Bus Ride Sights: Choa Chu Kang to Boon Lay

The other day I wrote that I'd come to Choa Chu Kang from Orchard Road on Bus 190. 

If you're wondering what I did after arriving at the bus interchange, well, I wandered around Lot One for a while, browsing, seeing the shops, trying to decide between heading straight back to the east on Bus 67 or hop onto another bus to continue the West Side circuit a little bit more. 

Well, the latter won. 

I mean, I'd come all the way here anyway!

So, up Bus 172 I went. 

The route this bus takes is an interesting one. 

At least that's how it seemed to me- having had Westie school mates talk about this bus route all the time yet never having taken it before.

From the interchange the bus turns out, going down Choa Chu Kang Drive, then Choa Chu Kang Avenue 1. I sat up when the bus turned into Avenue 1, because whilst I wouldn't pay much attention to the road on other days- Avenue 1 I had come before- from another direction. 

There had been a time in my life where I used to come to this place at Hong San Terrace, and 172 has a stop directly opposite. 






I too used to come to some of the shops- I even had a meal of salted egg sotong and char siew rice with a father and son duo- but I'd only seen the shops from inside, and didn't know that it looked like this- like a little village of sorts. 


Admittedly it was a bit poignant seeing this area, even as the bus zipped by, but there was just a little inner smile, a breath of thanks, and as soon as the bus trundled down Choa Chu Kang Avenue 3 into Brickland Road, the poignancy was no more.

For one, I hadn't known this side of Choa Chu Kang being so close to the nursery and Old Choa Chu Kang Road. 


How is it that one can make a right and find themselves leaving the blocks and blocks of flats behind to a view of trees, more trees, and sky. 

It was amazing, I tell you, seeing how the scenery rapidly changed.



It might have been better if I'd sat on the left side of the bus- I could have taken pictures of the camps' entrances- ALB, Keat Hong and Tengah Air Base- but the right side was more rustic- and spacious- trees, trees, lots of trees- and I needed more of such a view anyway. 





All along the entire stretch of Old Choa Chu Kang Road I was captivated by the scenery, and the fact that all this land had been untouched (I think) for the longest time since pre-war days. 

Yes, there's that sense of timelessness when you're on Old Choa Chu Kang Road. 

Old roads- they capture more than the living.

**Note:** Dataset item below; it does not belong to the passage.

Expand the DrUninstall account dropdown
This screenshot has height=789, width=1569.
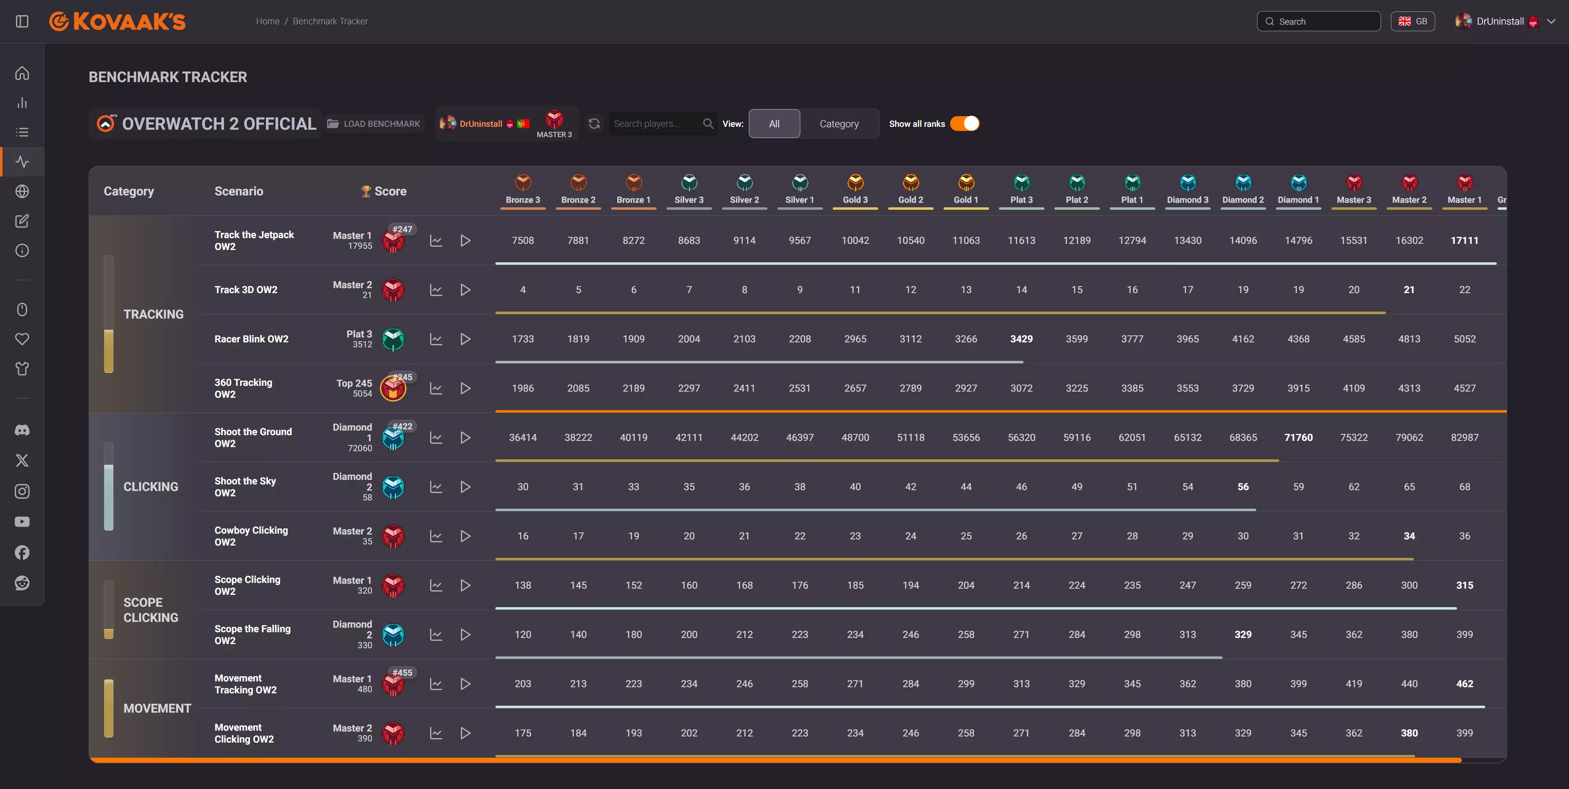(x=1551, y=21)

They capture life. 

The same can be said of Jalan Bahar. 

Even though the timelessness there is perhaps more of a permanent nature. 

In any case, it was lovely passing through Jalan Bahar again. 

I'm not new to this road. 

I used to cycle on here, coming from Jalan Boon Lay along this very road towards Lim Chu Kang Road towards Neo Tiew and Kranji, but it has been quite some time since I've been here, and it was strangely calming seeing the serenity and the restfulness of the road once again. 

I don't think I took many pictures of Jalan Bahar- maybe just one or two- of the area after the Civil Defence Academy and near Nanyang Avenue. 

Some places I didn't think I needed pictures. :)






And then that was more or less it- back to the urban view of homes and flats and traffic lights and landscaped trees before the bus turned into Boon Lay Avenue and Jalan Boon Lay.